The story continues: otherwise known as the decline of the CPS as an effective organisation. Television companies are always seeking effective ways of providing programmes at lower costs without losing audience share. One of the first such programmes now included in the genre "reality TV" was in 1964, when the Granada Television Company produced "Seven Up";
broadcast interviews with a dozen ordinary 7-year-olds from a broad
cross-section of society that inquired about their reactions to everyday
life. Every seven years, a film documented the life of the same
individuals during the intervening period, titled the Up Series, episodes include "7 Plus Seven", "21 Up", etc.; it is still ongoing. One of the most recent reality TV shows was ‘The Prosecutors: Real Crime and Punishment’ broadcast on BBC last month. This blog has made its own view of the CPS quite clear in the last couple of years and many times previously at its now defunct site. Just as with all the similar programmes in various disguises on the police service and other organisations the objective of the subjects is to show themselves in the best possible light considering the circumstances under which they work. For them it is cheap propaganda. But propaganda can go only so far. Yet again the failings of the CPS have been highlighted this time in a BBC report and this in the week when another group of alleged rapists has been acquitted owing to failures of the police and prosecution to make required use of information at hand. They must have been blinded by the myopic approach under their so called victims` charter to pursue the alleged perpetrators.
The problem IMHO lies in the CPS operating what in so many words seems to be a "target" culture.

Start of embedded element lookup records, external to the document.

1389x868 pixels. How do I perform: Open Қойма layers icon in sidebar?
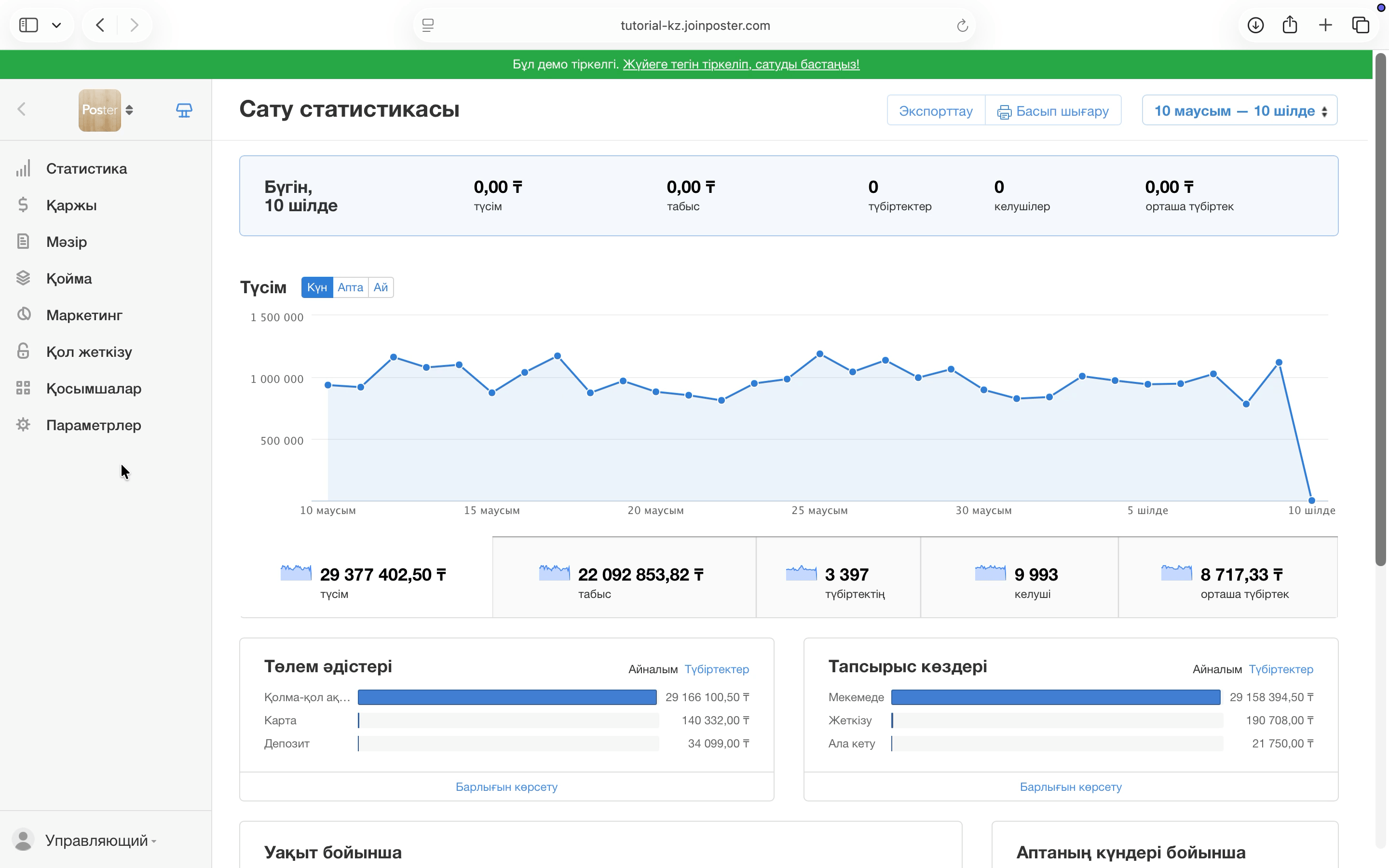click(23, 278)
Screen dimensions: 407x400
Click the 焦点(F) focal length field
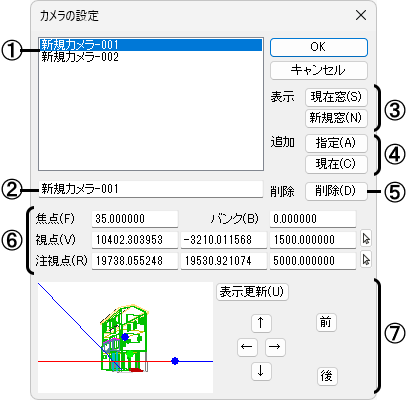tap(135, 219)
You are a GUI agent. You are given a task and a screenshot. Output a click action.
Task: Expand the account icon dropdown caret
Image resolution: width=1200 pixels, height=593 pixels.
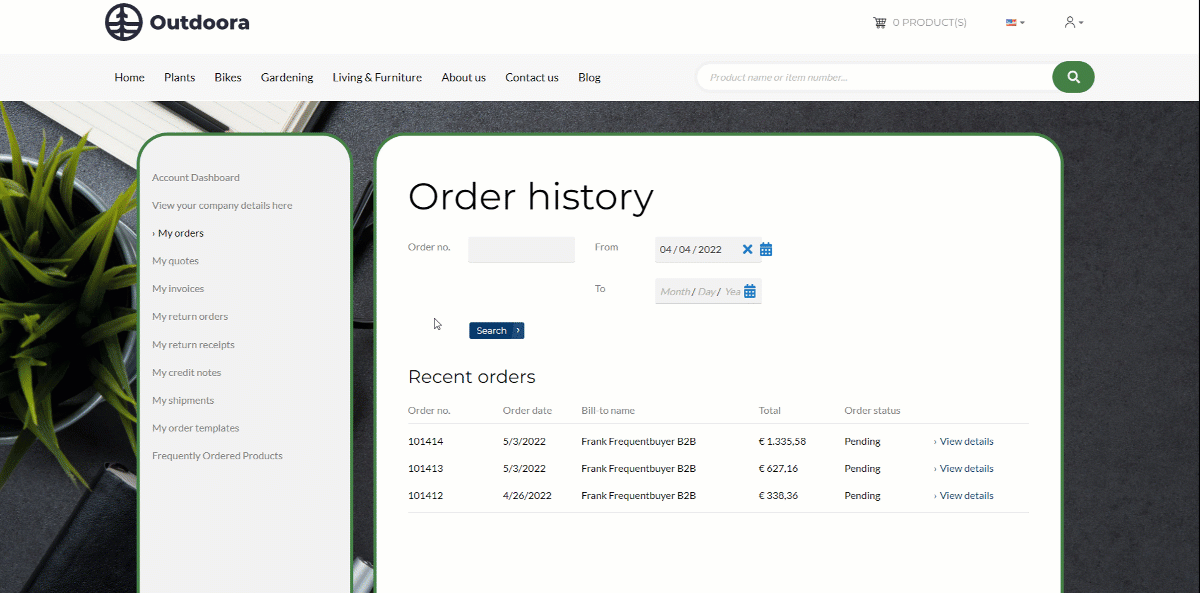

We have seen such principles in public services before. The NHS was [is?] notorious for outcomes to have been distorted by such a culture. Police forces have been thoroughly discredited for such a means to an end. At lower levels of importance town councils and their employees have used the same approach with traffic management as their excuse for the imposition of all manner of restrictions and offences.
The methodology at the CPS when government has a non cabinet member as Victims` Minister is hardly likely to change in the near future. Sensible outcomes of convictions and improved efficiency will come about only when such a ridiculous ministerial post is abolished and the balance of justice is allowed to take its course without the state i.e. the CPS being deprived of funding, being sidelined, pushed, cajoled and pressurised from such sources. Indeed one might comment that the CPS itself is a victim.